Théâtre de la grève générale anti-guerre en 1915, Turin est particulièrement animée par les mobilisations ouvrières pendant la guerre. La Révolution russe de février 1917 y rencontre, d’ailleurs, un écho particulièrement important : lorsqu’une délégation de Russie vient à Turin le 15 Août 1917, des milliers de Turinois les accueillent aux cris de « Vive Lénine ! » (alors que la délégation Russe représentait le gouvernement provisoire qui persécutait alors les militants bolcheviques et venait demander aux ouvriers italiens d’intensifier la production d’arme pour mener la guerre !). Cet événement servit, ironiquement, de déclencheur à une révolte ouvrière de masse dans Turin. Le 21 Août, les femmes et les enfants refusent d’aller travailler et manifestent à cause de la fermeture de huit boulangeries de la ville. Les ouvriers refusent de passer les portes des usines sous le slogan : « Nous n’avons pas mangé, nous ne pouvons pas travailler ! ». Mais les causes de cette révolte sont plus profondes. En effet, lorsque les gérants annoncent que du pain arrive, les ouvriers quittent l’entrée de l’usine en scandant : « Au diable le pain ! Ce que nous voulons c’est la paix ! À bas les profiteurs ! À bas la guerre ! » [2]. Dès lors, les rues sont prises d’assaut par la police, l’armée et les manifestants qui construisent des barricades dans les quartiers ouvriers. Les casernes sont attaquées par les manifestants qui incendient également, dans la très catholique Italie, deux églises... La révolte est alors réprimée par l’armée à l’aide notamment de tanks et de fusils mitrailleurs : cinquante ouvriers périssent, les autres sont jugés par des tribunaux militaires et nombre d’entre eux seront envoyés dans les tranchées.

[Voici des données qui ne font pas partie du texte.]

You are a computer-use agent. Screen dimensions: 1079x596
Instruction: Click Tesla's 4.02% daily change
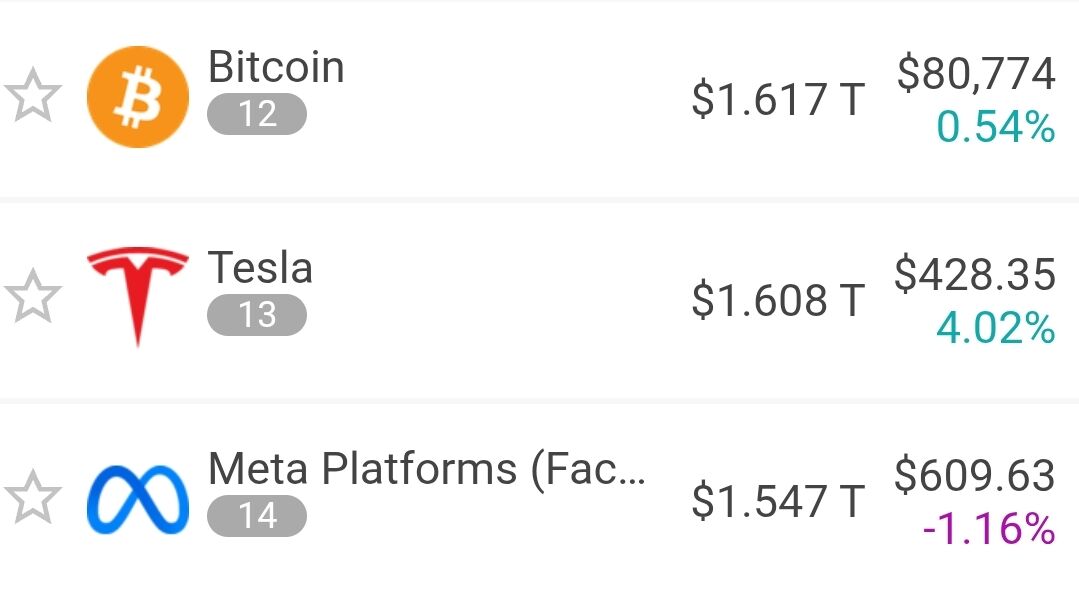[995, 328]
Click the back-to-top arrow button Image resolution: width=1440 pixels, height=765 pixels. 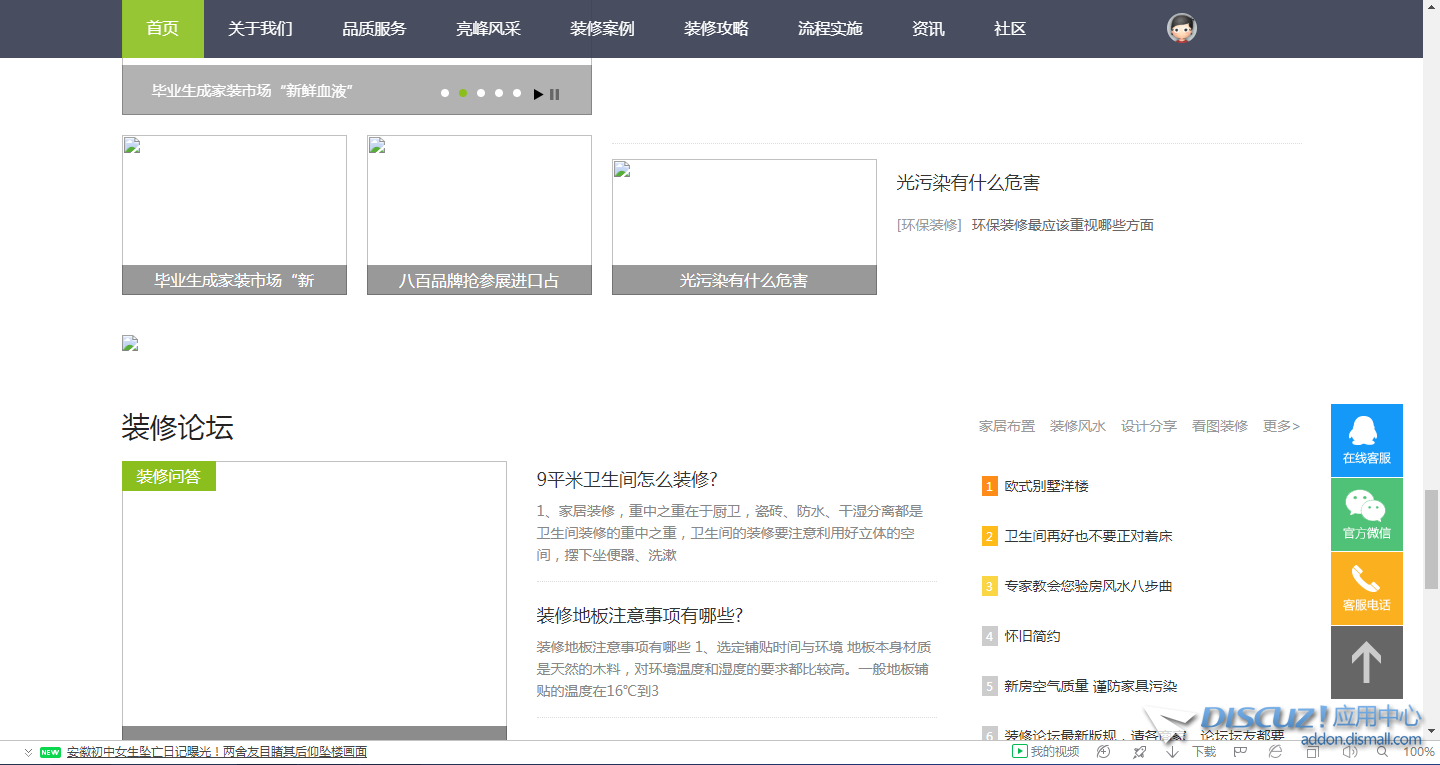click(1366, 662)
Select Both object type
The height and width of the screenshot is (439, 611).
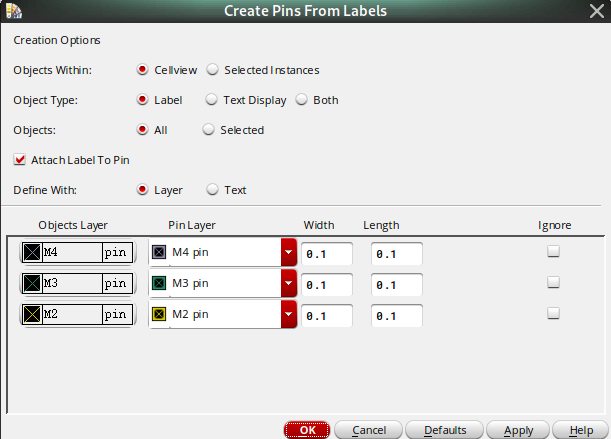pos(300,100)
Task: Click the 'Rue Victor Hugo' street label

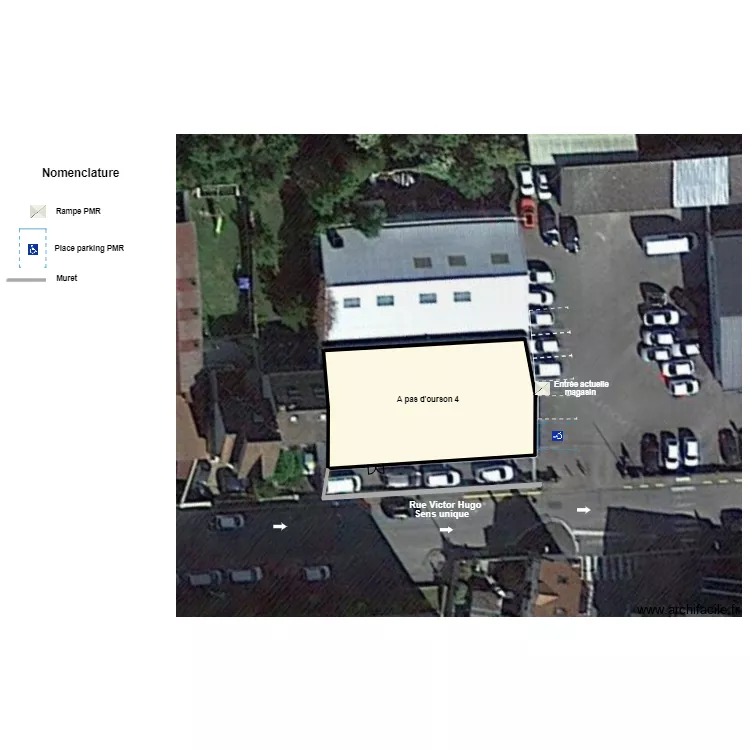Action: coord(445,505)
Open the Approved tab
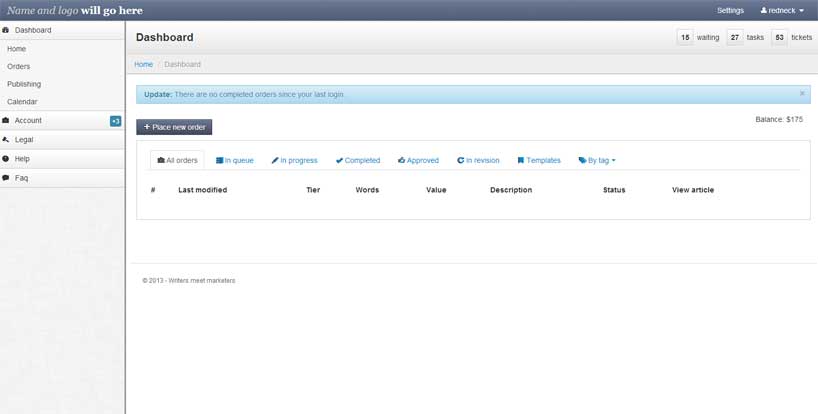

À partir des années 1919-1920, l’Italie connaît un mouvement de grande ampleur, les grèves, les manifestations et les occupations d’usines se multiplient. Pour différentes raisons le mouvement italien a une dynamique particulière par rapport à l’embrasement généralisé de l’Europe au sortir de la guerre. Le développement massif du capitalisme en Italie est une donnée récente comparée à la France ou plus encore à l’Allemagne à cette époque, en conséquence les masses ont rejoint relativement récemment les organisations de la classe ouvrière, qu’il s’agisse des partis ou des syndicats. Cette situation fait que le réformisme idéologique est beaucoup moins fort à une échelle de masse : les travailleurs italiens n’ont pas, contrairement aux anglais ou aux allemands, la mémoire de cinquante années de conquêtes partielles. En conséquence, la radicalisation du mouvement et le caractère spontané de l’extension de la grève sont beaucoup plus forts en Italie qu’ailleurs, ce qui explique les formes prises par le mouvement et plus particulièrement celle des occupations d’usine.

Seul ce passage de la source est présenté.